State of Recycling in Colorado 2019

3rd Edition
Released by: CoPIRG and Eco-Cycle

2018 and 2019 have been tumultuous years for recycling markets around the U.S. and the world, some of the worst ever seen. Here in Colorado, we have weathered the storm better than most states, and we continue to inch forward on recycling with new community programs and a slight increase in tons recycled. However, we still lag far behind the national average and must substantially pick up the pace if we are to meet our state recycling goals. In the wake of dire warnings about the need for immediate action on climate pollution, and the equally alarming proliferation of plastic pollution in our oceans, there has never been a more important time for Colorado to double down on its commitment to protect our environment and build smart, sustainable communities.

Over the last two years, prices for recyclable materials plummeted to their lowest levels in 25 years. Every major news outlet ran headline stories about the recycling “crisis.” Dozens of communities around the U.S. cancelled programs due to rising costs and limited markets.  Colorado was not exempt from the challenging conditions and suffered a few of our own setbacks, particularly in rural areas. However, the good news in our state is that our recyclable materials are still being recycled, and there are no reports of Colorado recyclables being sent to landfills.

Colorado communities recycled and composted over 1.2 million tons of materials in 2018, up nearly 75,000 tons compared to 2017. At the local level, most communities reported expanding or improving their recycling or composting programs during 2018 and the first part of 2019, rather than scaling them At the state level, the legislature took a huge step forward in 2019 to improve recycling by creating a significant new funding source for Front Range communities to increase recycling (see p. 13).

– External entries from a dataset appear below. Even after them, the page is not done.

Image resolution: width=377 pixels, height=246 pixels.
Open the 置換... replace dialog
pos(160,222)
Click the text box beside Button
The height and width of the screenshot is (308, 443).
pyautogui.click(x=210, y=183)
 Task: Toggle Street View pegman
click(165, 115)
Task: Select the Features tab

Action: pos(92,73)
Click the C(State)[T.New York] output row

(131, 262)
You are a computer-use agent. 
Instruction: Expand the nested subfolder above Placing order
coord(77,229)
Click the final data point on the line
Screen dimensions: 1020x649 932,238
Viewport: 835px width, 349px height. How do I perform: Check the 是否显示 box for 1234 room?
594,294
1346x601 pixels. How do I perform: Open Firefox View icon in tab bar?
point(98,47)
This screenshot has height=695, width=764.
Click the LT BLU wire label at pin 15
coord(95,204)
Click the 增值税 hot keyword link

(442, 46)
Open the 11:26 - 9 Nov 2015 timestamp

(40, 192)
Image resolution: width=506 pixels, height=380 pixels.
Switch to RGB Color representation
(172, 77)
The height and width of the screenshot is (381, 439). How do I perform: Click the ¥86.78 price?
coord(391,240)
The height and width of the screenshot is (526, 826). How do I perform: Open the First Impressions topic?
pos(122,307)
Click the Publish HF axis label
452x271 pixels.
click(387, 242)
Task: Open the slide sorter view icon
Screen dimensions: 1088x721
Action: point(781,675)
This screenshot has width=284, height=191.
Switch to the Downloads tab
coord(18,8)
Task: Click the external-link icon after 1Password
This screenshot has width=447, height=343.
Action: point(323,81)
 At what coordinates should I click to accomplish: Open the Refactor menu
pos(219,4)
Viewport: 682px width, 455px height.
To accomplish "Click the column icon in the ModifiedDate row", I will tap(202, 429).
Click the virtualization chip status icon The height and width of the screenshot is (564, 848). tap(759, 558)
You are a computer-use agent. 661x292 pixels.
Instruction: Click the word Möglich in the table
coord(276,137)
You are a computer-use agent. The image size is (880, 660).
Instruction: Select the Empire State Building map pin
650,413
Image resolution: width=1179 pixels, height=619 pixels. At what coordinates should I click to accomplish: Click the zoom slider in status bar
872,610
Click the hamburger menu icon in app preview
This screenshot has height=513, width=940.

However, despite some all-star community efforts, Colorado continues to be one of the worst states at recycling and one of the most wasteful states in the country. Colorado generated over 15,900,000 tons of materials in 2018 (from residential, commercial, and industrial sources), up from 14,000,000 tons in 2017. That makes 2018 our most wasteful year ever! We created an extra 10 million pounds of trash per day in 2018 compared to 2017. Coloradans only recycled or composted 17% of our municipal solid waste in 2018 (from residential and commercial sources), less than half the national average of 35% and far below our statewide goal of 28% by 2021.

Increasing recycling in Colorado is vital to reducing carbon pollution and boosting our economy by creating jobs and providing needed materials to companies manufacturing goods in our state. The challenge to increasing recycling in Colorado is two-fold — we need to increase access to convenient recycling and composting programs, particularly along the Front Range, and we need to attract more businesses to Colorado to use our recyclable and compostable materials. Over 95% of Colorado’s waste could be diverted from landfills, which could serve as the feedstock for businesses in the state to make new products or be used to build stronger, more resilient soils that grow healthier food and store carbon out of our atmosphere.  While Colorado has strong markets for recycled glass and some for metals and compost, we need to grow the entire recycling sector by incentivizing other manufacturers to incorporate recycled materials in their products by providing them a strong supply of clean, recycled feedstock materials to use from our curbside recycling programs.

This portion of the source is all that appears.